Saleem Haddad pubblica per e/o “Ultimo giro al Guapa”, un romanzo, il suo primo, molto coinvolgente sul piano emotivo, molto interessante dal punto di vista sociale e politico: apprendiamo nelle sue pagine, intense e profonde, cosa sta succedendo nel mondo arabo dopo che il sogno delle “Primavere arabe” si sta sgretolando di fronte alla violenta offensiva dei partiti religiosi e dei fondamentalismi islamici.

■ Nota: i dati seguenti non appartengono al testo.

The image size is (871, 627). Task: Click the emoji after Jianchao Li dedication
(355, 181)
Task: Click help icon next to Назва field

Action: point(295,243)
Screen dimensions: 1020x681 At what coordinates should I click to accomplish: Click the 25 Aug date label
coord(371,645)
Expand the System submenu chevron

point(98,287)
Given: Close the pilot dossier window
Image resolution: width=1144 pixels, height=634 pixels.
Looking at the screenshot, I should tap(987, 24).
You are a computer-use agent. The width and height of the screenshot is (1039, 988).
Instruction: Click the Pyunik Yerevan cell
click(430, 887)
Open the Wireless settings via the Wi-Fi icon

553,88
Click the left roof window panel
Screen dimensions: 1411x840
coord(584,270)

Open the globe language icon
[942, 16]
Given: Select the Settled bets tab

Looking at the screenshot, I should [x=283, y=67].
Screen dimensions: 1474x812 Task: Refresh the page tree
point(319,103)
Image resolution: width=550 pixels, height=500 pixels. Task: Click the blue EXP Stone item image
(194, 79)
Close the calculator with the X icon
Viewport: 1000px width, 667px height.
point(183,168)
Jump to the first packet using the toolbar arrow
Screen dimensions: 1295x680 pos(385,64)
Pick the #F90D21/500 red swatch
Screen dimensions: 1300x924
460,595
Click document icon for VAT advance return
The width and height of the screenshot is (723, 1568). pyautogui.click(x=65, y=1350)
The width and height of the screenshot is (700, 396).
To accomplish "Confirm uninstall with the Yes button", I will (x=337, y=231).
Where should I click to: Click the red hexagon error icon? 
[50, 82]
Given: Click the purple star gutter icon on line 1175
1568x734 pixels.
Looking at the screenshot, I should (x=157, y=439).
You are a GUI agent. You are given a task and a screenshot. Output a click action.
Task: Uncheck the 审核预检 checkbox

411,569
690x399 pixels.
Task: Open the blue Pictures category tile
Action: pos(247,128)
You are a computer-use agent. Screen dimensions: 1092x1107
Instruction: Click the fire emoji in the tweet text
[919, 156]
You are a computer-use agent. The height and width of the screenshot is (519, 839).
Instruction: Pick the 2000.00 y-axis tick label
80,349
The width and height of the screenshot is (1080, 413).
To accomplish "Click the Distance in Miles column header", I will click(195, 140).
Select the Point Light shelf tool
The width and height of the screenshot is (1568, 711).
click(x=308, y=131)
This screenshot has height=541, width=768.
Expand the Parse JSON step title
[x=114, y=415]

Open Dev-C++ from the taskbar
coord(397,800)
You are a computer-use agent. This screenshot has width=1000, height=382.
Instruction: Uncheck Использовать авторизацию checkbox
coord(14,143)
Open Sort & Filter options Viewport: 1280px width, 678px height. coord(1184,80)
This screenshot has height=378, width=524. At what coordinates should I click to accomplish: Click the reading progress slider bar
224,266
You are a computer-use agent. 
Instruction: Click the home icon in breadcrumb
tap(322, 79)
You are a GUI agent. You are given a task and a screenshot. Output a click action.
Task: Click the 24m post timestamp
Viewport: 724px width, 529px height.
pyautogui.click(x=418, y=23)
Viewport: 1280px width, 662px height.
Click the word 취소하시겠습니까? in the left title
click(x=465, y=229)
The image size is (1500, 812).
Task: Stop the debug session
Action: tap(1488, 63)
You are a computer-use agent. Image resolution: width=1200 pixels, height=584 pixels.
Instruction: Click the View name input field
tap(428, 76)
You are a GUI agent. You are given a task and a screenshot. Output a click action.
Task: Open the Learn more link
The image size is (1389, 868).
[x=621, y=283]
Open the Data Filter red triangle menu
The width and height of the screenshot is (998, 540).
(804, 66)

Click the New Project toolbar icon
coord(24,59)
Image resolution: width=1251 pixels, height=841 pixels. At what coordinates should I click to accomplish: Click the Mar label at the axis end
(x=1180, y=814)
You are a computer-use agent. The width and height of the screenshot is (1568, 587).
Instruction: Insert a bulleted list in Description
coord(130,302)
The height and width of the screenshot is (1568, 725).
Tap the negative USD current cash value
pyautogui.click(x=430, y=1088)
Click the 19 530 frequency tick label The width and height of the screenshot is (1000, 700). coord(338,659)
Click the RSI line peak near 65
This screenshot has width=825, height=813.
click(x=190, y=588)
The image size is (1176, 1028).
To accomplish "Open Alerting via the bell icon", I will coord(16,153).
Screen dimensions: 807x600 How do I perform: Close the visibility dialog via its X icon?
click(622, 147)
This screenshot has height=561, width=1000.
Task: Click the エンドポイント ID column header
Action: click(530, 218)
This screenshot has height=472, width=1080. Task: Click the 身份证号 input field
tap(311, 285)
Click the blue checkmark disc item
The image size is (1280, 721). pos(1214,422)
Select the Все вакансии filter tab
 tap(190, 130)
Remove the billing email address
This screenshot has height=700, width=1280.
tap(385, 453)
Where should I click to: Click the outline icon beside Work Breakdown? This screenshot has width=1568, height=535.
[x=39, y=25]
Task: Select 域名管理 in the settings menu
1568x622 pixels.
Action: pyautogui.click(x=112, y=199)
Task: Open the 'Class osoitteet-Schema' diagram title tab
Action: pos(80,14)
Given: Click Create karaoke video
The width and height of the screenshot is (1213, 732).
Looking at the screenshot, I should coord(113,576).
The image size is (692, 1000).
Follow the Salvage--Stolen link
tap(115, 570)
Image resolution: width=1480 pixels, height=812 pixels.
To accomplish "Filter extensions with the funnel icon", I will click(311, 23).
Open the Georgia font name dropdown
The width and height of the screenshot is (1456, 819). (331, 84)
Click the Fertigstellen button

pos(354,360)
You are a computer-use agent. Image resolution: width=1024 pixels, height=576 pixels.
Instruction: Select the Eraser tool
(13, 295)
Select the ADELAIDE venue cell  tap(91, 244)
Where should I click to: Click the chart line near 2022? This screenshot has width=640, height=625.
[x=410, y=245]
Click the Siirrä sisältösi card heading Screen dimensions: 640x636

Siamo ai giorni nostri in una grande città mediorientale, governata da un Presidente che ha instaurato un regime dittatoriale e repressivo, dove però i giovani che hanno studiato all’estero e conoscono l’occidente, riescono a ritagliarsi spazi di apparente libertà: Rasa è un frequentatore del locale alternativo Guapa, dove si riuniscono, un po’ segretamente, gay e lesbiche, dove si beve, si fuma, e assiste alle performance della Drag Queen Maj, che è un ragazzo effeminato amico di Rasa, anche lui omosessuale ma in segreto: vive infatti con la nonna Teta, che l’ha cresciuto dopo che la madre, pittrice anticonformista, era fuggita incapace di sottostare alle regole tradizionaliste imposte dalla suocera, e il padre era morto poco dopo. Rasa era andato per quattro anni a studiare in una università americana, dove credeva di riuscire ad essere libero, ma si era sentito terribilmente solo, e il suo tentativo di stabilire una relazione con un ragazzo di origini arabe era fallito miseramente: le sue numerose identità di gay, di arabo, di militante, non erano riuscite a trovare una giusta dimensione. L’amicizia con la francese Cecile non era riuscita a sfondare le sue ritrosie, aveva invece incontrato la connazionale Leila, generosa e fortemente impegnata nella causa della libertà delle donne, ma poi era tornato a casa, incapace di abbandonare la nonna, che lo aveva sostituito in tutto con il figlio morto.
La storia raccontata in prima persona da Rasa si svolge nel corso di poche ore: la notte, a letto nella sua stanza in intimità con il suo amante segreto Taymour, viene visto dal buco della serratura dalla nonna, che urla la sua riprovazione. Taymour disperato si allontana e malgrado Rasa lo insegua con messaggi insistenti, si defila perché non in grado di reggere lo scandalo: infatti quella stessa sera si sposerà per non deludere i suoi genitori, celebrando un sontusoso matrimonio tradizionale con Leila, anche lei desiderosa di nascondere le sue idee progressiste al riparo da un matrimonio borghese.
La sofferenza di Rasa, quella del suo amico Maj, arrestato in un cinema dove si riuniscono i gay e pestato dalla polizia del regime, il dispiacere profondo per il tradimento di Taymour, l’incapacità nell’affrontare la violenza dell’islamismo che sta per succedere al se pur odioso regime del Presidente, ci raccontano una società profondamente contraddittoria, una grande speranza finita nel nulla, un mondo che conosciamo troppo poco e di cui gli aspetti più conturbanti non arrivano sulla grande stampa internazionale. Rasa, che lavora come traduttore, assistendo la giornalista americana Laura, incontra Ahmed, un religioso fanatico a cui non osa rivelare di essere omosessuale agnostico: finirà per inginocchiarsi per la rituale preghiera, incapace di fronteggiare la propria profonda identità.
Un romanzo bello, vero, pieno di umanità, capace di raccontare una storia dolorosa, ma, forse alla fine, piena della speranza che si può ancora combattere:
“Forse dovremo andare a manifestare!”. “Si, si, è una splendida idea. Andiamo a manifestare. Contro chi?” “Contro tutti. Contro tutti.”